The international prognostic index looks at many different things relative to biomarkers in the past and the present that you know, that impact CLL outcome. And from a large group of European and U.S. patients was able to decipher the contributing role, an independent contributing role of certain features. At the top of that, in terms of providing a high score, which corresponds to the hazard ratio of bad outcome, P53 either mutation or deletion falls, IgVH mutational status is also a a contributing factor it’s assigned a lower it’s a sign of lower scale or score than P53. But together, these two are driving features with some of the clinical features used in this. This score was designed both for trying to predict who is going, at diagnosis, is gonna have a high chance of progressing to requiring therapy and have a short overall survival with chemoimmunotherapy.
The applicability of this to predicting outcome time from diagnosis to treatment has persisted with the introduction of the targeted therapies. Either you know the BTK inhibits, like acalabrutinib or venetoclax. However, when looking at survival because these therapies are to some extent agnostic of IgVH mutational status and P53 mutation, you see less of an effect of this in predicting how people are gonna do with therapy. But, it still provides an index to compare at cross trials where you normalize patients based upon a relative risk of each factor and this makes this tool extremely useful when looking at data with different treatments from different parts of the world where the time you initiate treatment might be different.

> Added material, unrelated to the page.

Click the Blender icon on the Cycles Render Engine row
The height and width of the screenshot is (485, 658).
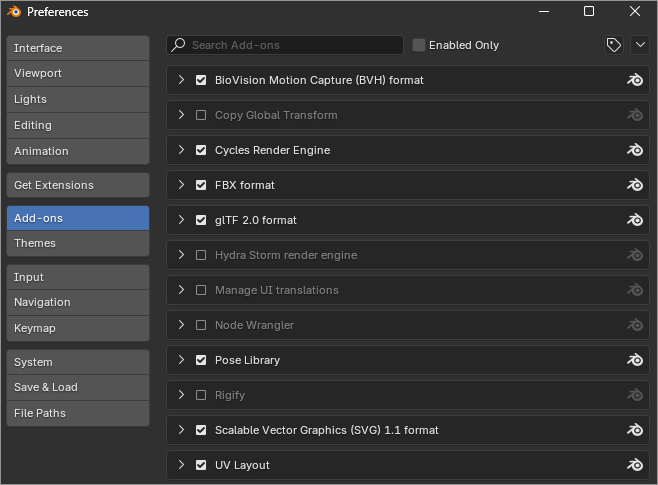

So, clinicians when they’re looking at a patient who’s symptomatic and needs treatment for their CLL has to call into question several variables as to making that decision. Clearly one is the age of the patient and the functional status of the patient. When you get outside of that, though, you know the laboratory tests that are most helpful when you’re sitting in front of a patient in terms of deciding therapy, initially therapy for CLL, the question becomes, “Well, what’s useful?” And probably the two most useful tasks are the IgVH mutational status and the presence or absence of P53 mutation and/or deletion. They’re different but they correspond to relatively the same thing relative to predicting outcomes. The IgVH mutational test and knowing its status before starting therapy, particularly in a young person is important because patients with CLL who are IgVH mutated have the potential to be cured with fludarabine, cyclophosphamide, and rituximab.

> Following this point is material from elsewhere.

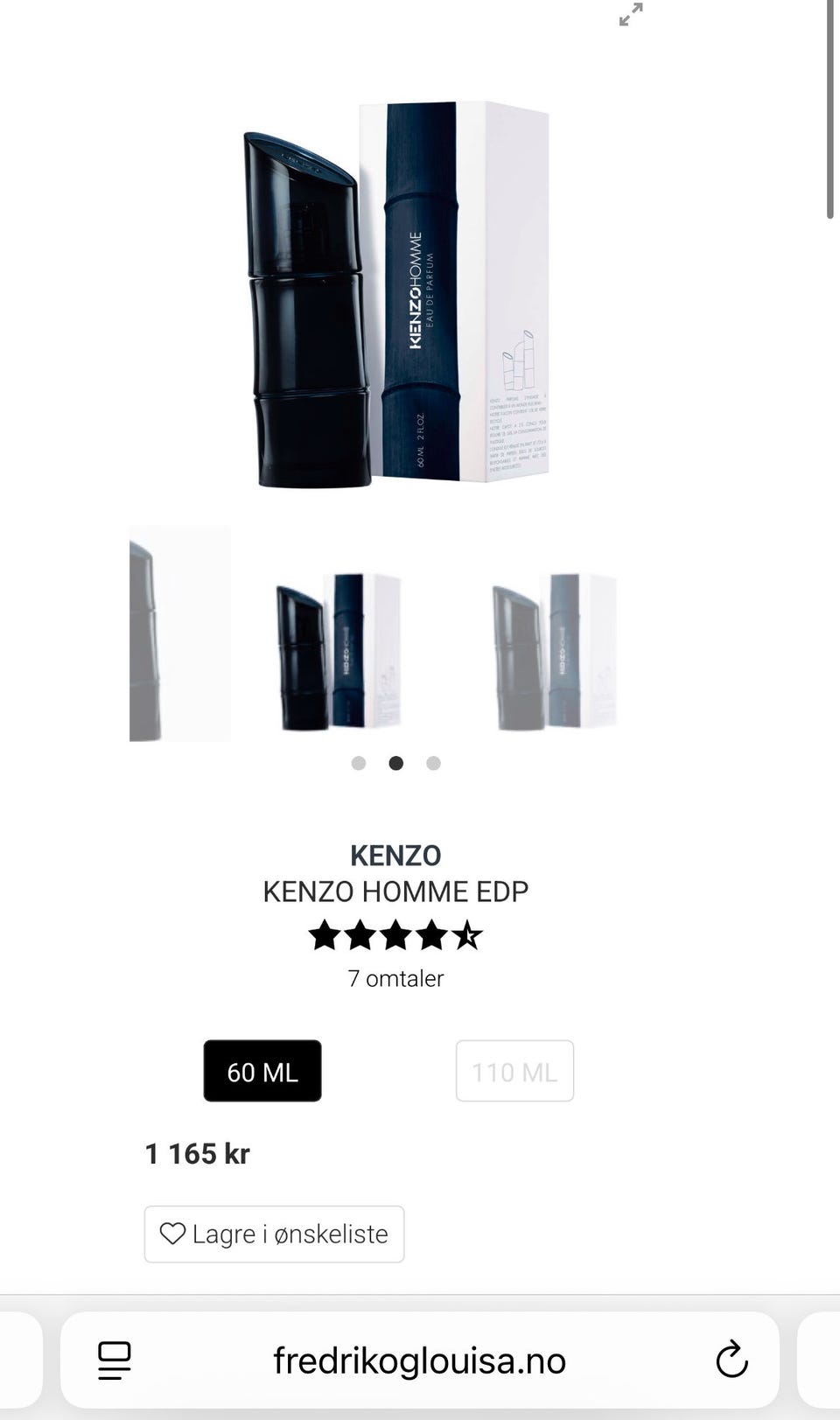Select the faded right product thumbnail
The width and height of the screenshot is (840, 1420).
coord(555,652)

The P53 mutation or deletion comes down for another reason. Almost all patients who have P53 mutation or deletion have IgVH unmutated disease. So, we would be directing them toward a targeted therapy. And when we approach targeted therapy in CLL, this is the P53 status is important because right at the present time, there’s really only one study that has looked at the venetoclax-based treatment for in 17P patients and this study showed that the 17P P53 mutated patient who received venetoclax plus obinutuzumab for twelve months had a very short progression-free survival relative to other studies that use BTK inhibitors. The BTK inhibitors, either by themselves or with obinutuzumab, when I say the BTK inhibitors, I’m referring to acalabrutinib and ibrutinib they had longer progression-free survival, albeit with continuous therapy of the BTK inhibitor say than venetoclax. So most CLL thought leaders if we’re their 17P patients, until there’s more data with combinations as part of clinical trials would assign this patient group to a BTK inhibitor either by itself or with a CD20 antibody or as part of a trial combination with something else.